TASK MATERIAL Block Start

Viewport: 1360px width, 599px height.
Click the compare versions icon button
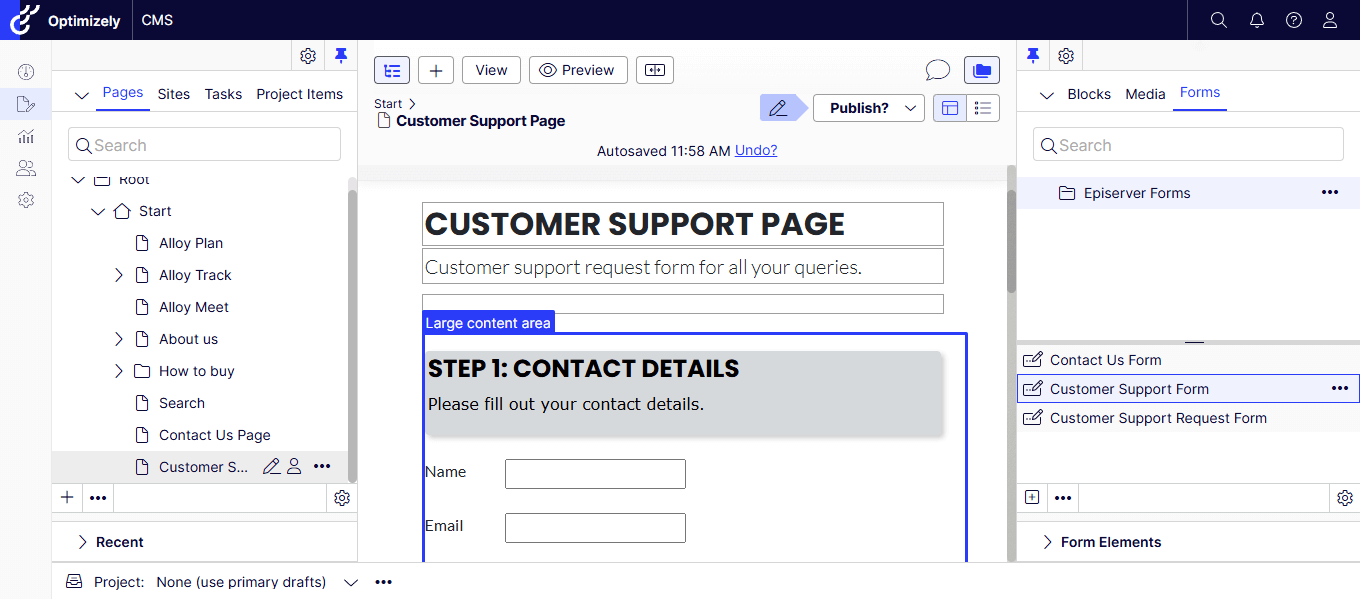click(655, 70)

TASK MATERIAL Block End
TASK MATERIAL Block Start

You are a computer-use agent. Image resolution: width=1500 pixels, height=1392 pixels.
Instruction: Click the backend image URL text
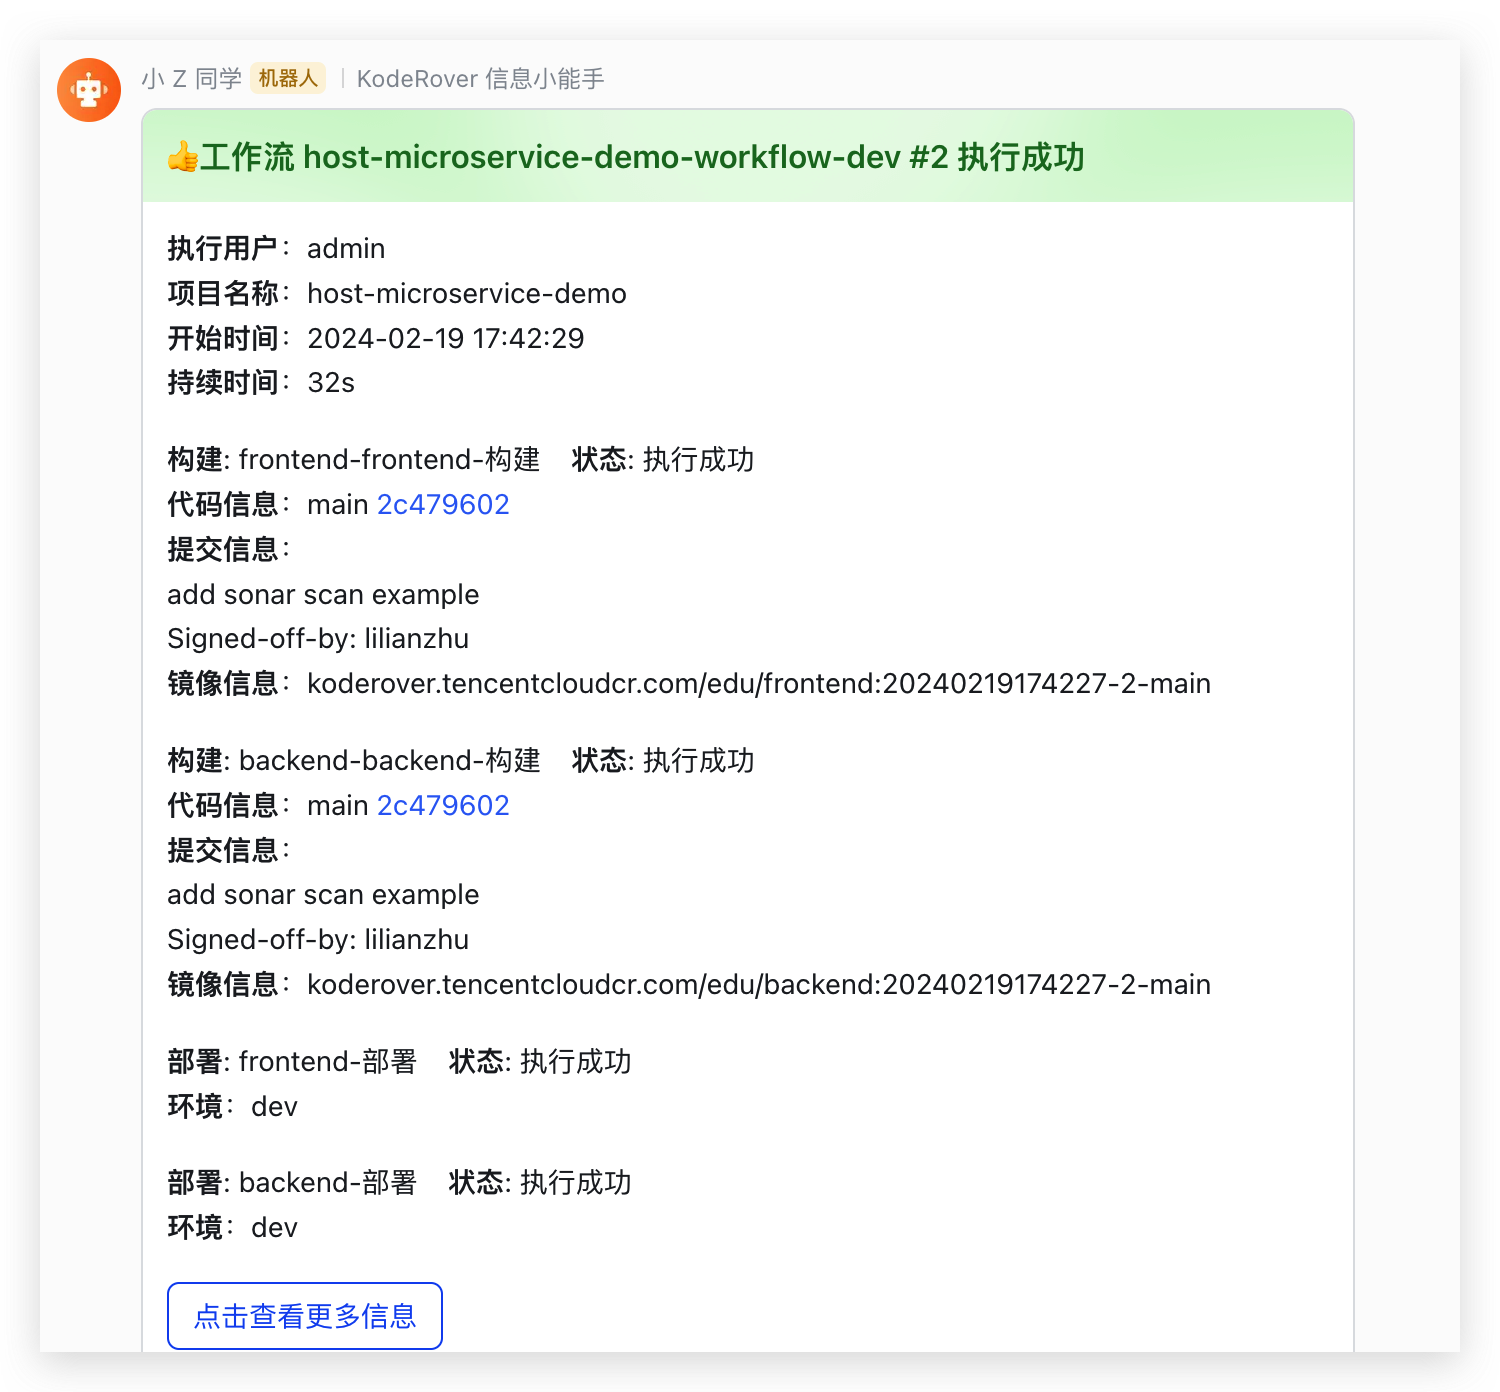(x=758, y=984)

TASK MATERIAL Block End

WHAT THE EXERCISE ASKS: All lines above that contain "height" are required in the answer.

SOLUTION:
Viewport: 1360px width, 599px height.
You are a computer-use agent. Image resolution: width=1500 pixels, height=1392 pixels.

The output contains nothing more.